Aung-Thwin interprets the Kalyani Inscriptions as a way of legitimizing Dhammazedi's religious reform to more closely follow what he saw as a more "orthodox" form of Theravada Buddhism of the Mahavihara tradition. Thus, the story of Thaton's decline under Manohor was meant to "illustrate what happened when Buddhist kings allowed the religion to decay". It also "invented the tradition of an 'earlier' Thaton" that had practiced an earlier, more "pure" version of Buddhism before being corrupted, so that his own religious reforms could appeal to an even older tradition and overcome opposition from "conservative forces in Lower Burma" who were following an allegedly corrupted strain of Buddhism.

====In the Jinakālamālī====
The Jinakālamālī, written in Pali in the early 1500s by an author from Chiang Mai, is the first work to mention Anawrahta's conquest of Manohara's kingdom. It appears to treat the story as "an illustration of Buddhist principles": a weak ruler like Manohara, who fails to properly uphold Buddhist ideals, would inevitably be defeated by a strong ruler who does.
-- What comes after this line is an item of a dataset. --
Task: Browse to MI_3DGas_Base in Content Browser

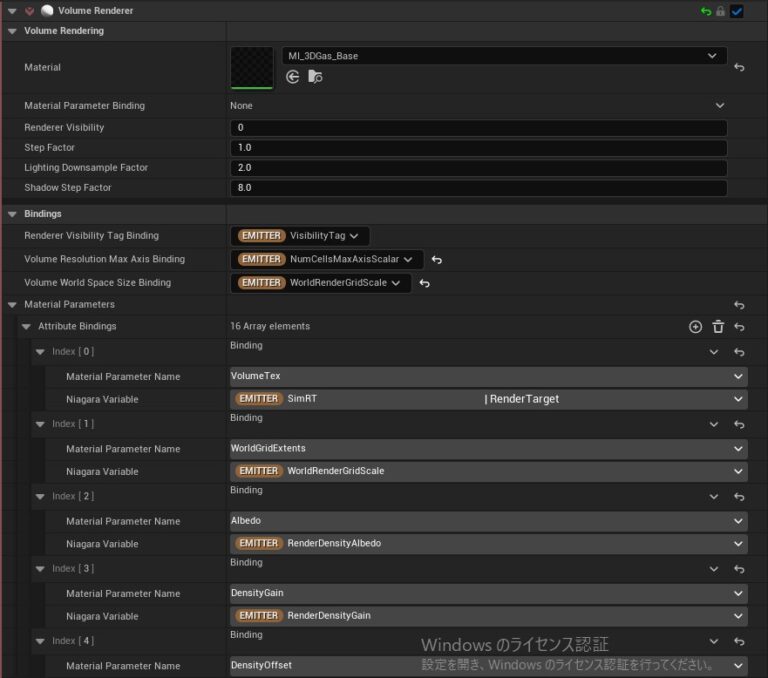Action: coord(315,76)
====In the Mahayazawingyi====
The "first chronicle of Burma with the most comprehensive and complete version" of the conquest story is U Kala's Mahayazawingyi, written sometime between 1712 and 1720. It is not clear where U Kala got this story from — none of the sources he is said to have used mention the conquest of Thaton. He may have been using older sources that are now lost, or he may have synthesized or embellished it based on the sources he was using. In any case, U Kala's version proved influential: it was used as a source for both the Yazawin Thit and especially the Hmannan Maha Yazawindawgyi, which "depended heavily on his work".
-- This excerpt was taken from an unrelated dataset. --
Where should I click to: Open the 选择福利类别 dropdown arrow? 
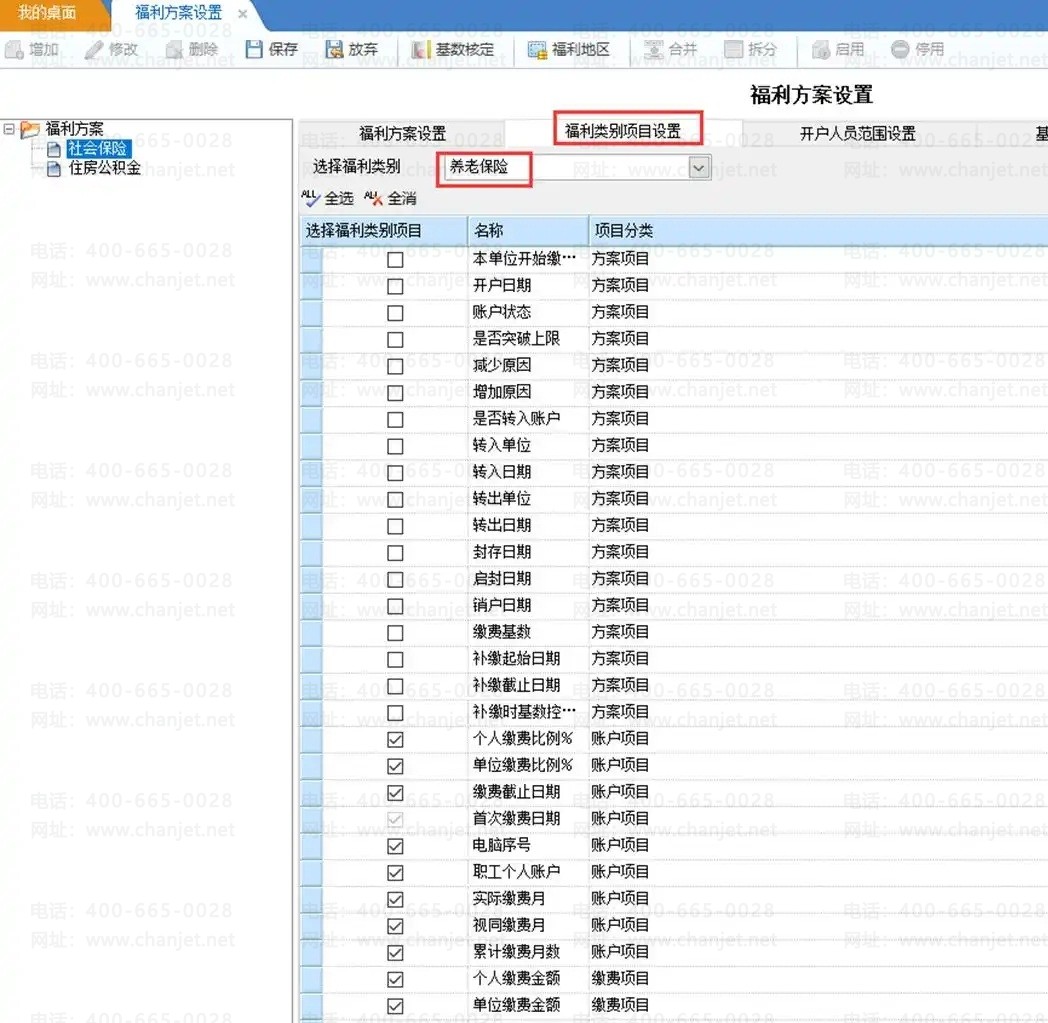tap(699, 168)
====In the Yazawin Thit====
The Yazawin Thit, written by Twinthin Taikwun Maha Sithu in the late 1700s, introduces a couple of details not found in previous or contemporary sources. First, Twinthin — a well-educated scholar who was already familiar with Old Burmese inscriptions — was the first scholar to specifically cite the Kalyani Inscriptions as a source for the conquest of Thaton (probably because he interpreted it as confirming what was by his time "common knowledge"). Second, he was the first one to write that Shin Arahan was born at Thaton, which was repeated in the Hmannan.

== Sites of interest ==
Thaton's primary Buddhist pagoda is Shwesayan Pagoda, which is near the town's main Myoma Market. Myathabeik Pagoda is perched on a hilltop east of the town. Thaton is home to the U Pho Thi Library, which houses an extensive collection of palm-leaf manuscripts, at the Saddhammajotikārāma Monastery.

== Health care ==
- Thaton District Hospital

== Education ==
Thaton is home to Computer University (Thaton), which offers five-year bachelor's degree programs in computer science and computer technology. It is also the home of Thaton Institute of Agriculture.